Purbaya Yudhi Sadewa kini menghadapi tantangan besar setelah diangkat menjadi Menteri Keuangan. Ia menggantikan Sri Mulyani, yang sebelumnya memegang posisi tersebut, dan harus segera melanjutkan tugas penting terkait anggaran negara.
Dengan tanggung jawab mengelola pendapatan negara yang ditargetkan mencapai Rp3.005,1 triliun, Purbaya dihadapkan pada tantangan yang tidak mudah. Proyeksi penerimaan yang tak mencapai target menjadi salah satu isu utama yang harus diatasinya.
Sri Mulyani, dalam pemaparan APBN 2025, menyebutkan bahwa realisasi pendapatan diperkirakan hanya mencapai Rp2.865,5 triliun, jauh dari target awal. Ini tentu berpotensi memengaruhi berbagai program pemerintah yang telah direncanakan.
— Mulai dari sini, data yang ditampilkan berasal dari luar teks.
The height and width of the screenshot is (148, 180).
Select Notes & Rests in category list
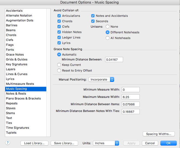click(x=16, y=94)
Tantangan Anggaran dan Kebijakan Fiskal di Era Purbaya
Saat ini, transfer dana negara menghadapi tantangan besar akibat berbagai faktor, termasuk hilangnya beberapa sumber pendapatan. Salah satunya adalah pembatalan pajak pertambahan nilai sebesar Rp71 triliun.
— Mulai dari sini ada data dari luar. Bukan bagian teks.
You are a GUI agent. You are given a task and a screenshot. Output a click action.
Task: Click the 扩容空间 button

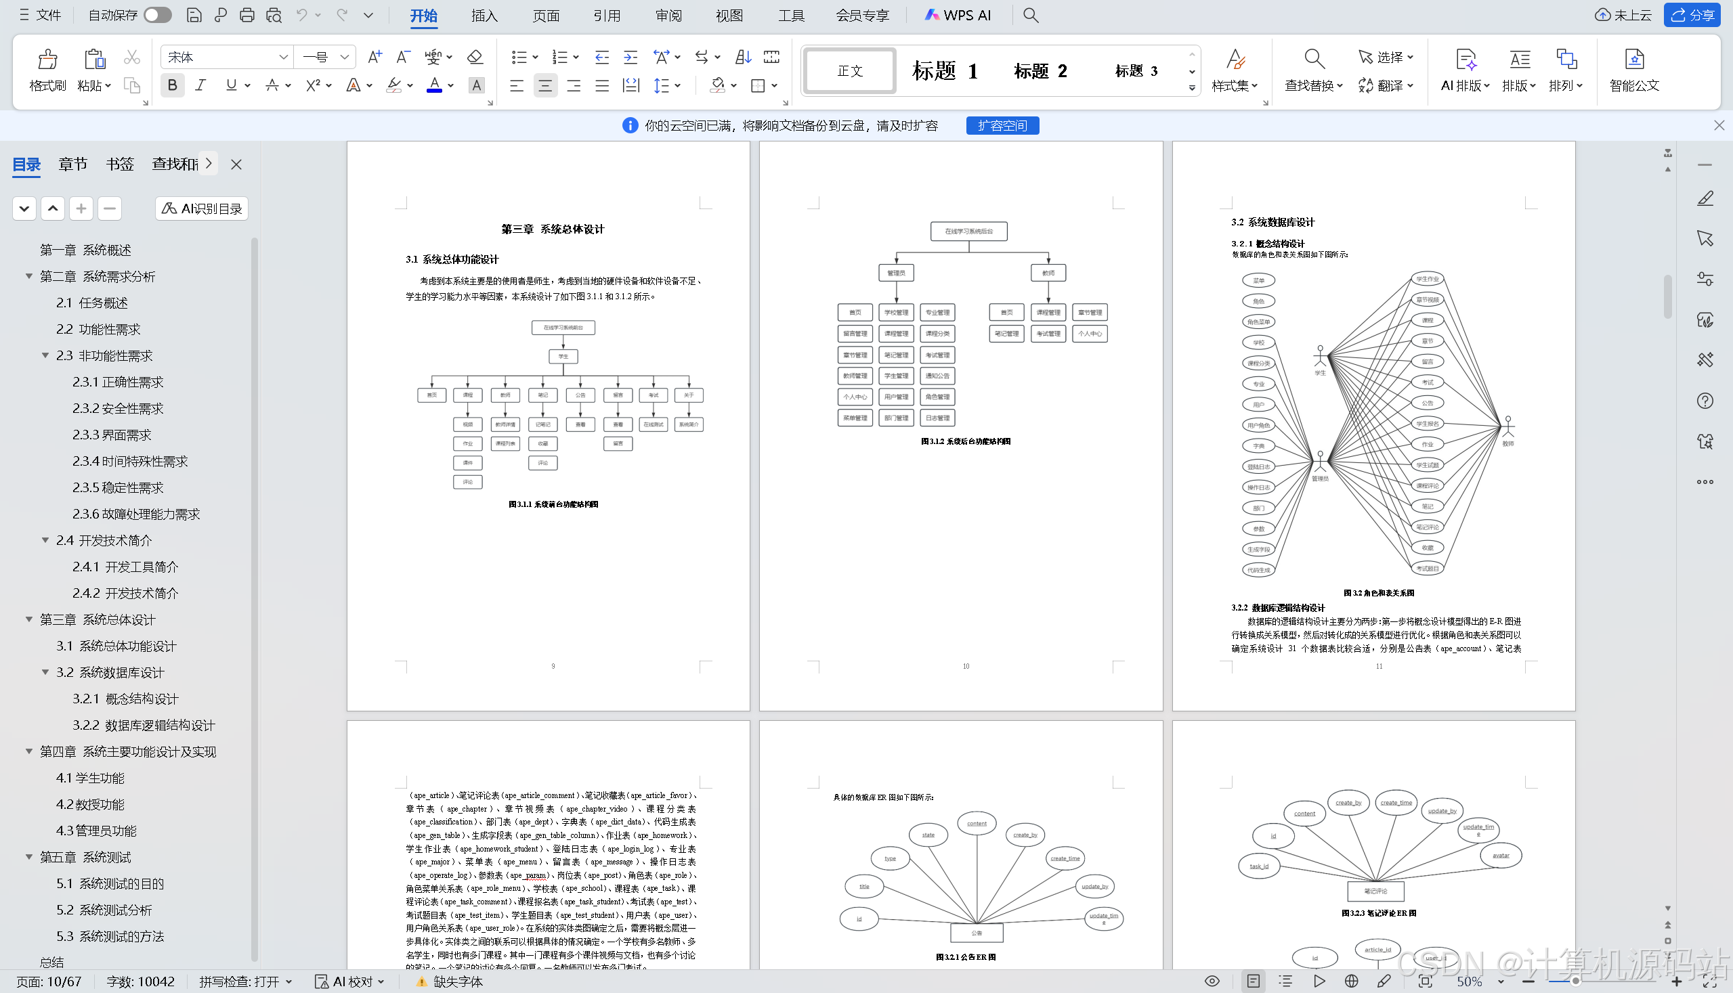coord(1002,125)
Untuk mengatasi hal ini, Purbaya harus bekerja ekstra agar belanja negara tidak melampaui batas yang telah ditetapkan. Kementerian Keuangan mencatat bahwa belanja negara di APBN 2025 hanya berkurang sedikit dari Rp3.621,3 triliun menjadi Rp3.527,5 triliun.
Akibat dari pengurangan belanja tersebut, defisit anggaran diperkirakan tembus Rp662 triliun, lebih tinggi dari yang direncanakan sebelumnya. Ini menjadi sinyal bahwa pengelolaan anggaran harus lebih efisien dan efektif ke depannya.
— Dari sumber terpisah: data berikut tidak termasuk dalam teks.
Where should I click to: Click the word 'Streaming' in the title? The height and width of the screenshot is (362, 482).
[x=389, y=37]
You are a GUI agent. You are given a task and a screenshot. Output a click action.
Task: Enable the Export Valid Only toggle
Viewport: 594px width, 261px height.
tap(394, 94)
Strategi Purbaya Menghadapi Defisit Anggaran
Purbaya juga telah mempersiapkan diri untuk APBN 2026 yang sudah diumumkan Presiden. Dalam pidatonya, Prabowo menargetkan penerimaan sebesar Rp3.147,7 triliun untuk tahun 2026.
Menariknya, meskipun Purbaya harus mengelola anggaran besar, ia memastikan tak akan ada kenaikan tarif atau pajak baru. Hal ini menjadi tantangan tersendiri bagi Purbaya dalam memastikan program-program prioritas tetap berjalan.
Belum ada instruksi spesifik dari Prabowo mengenai penerimaan negara, dan Purbaya menyatakan keinginannya untuk belajar dari Direktorat Jenderal Pajak. Ia berfokus pada strategi untuk meningkatkan pertumbuhan ekonomi agar pendapatan negara bisa terakumulasi lebih baik.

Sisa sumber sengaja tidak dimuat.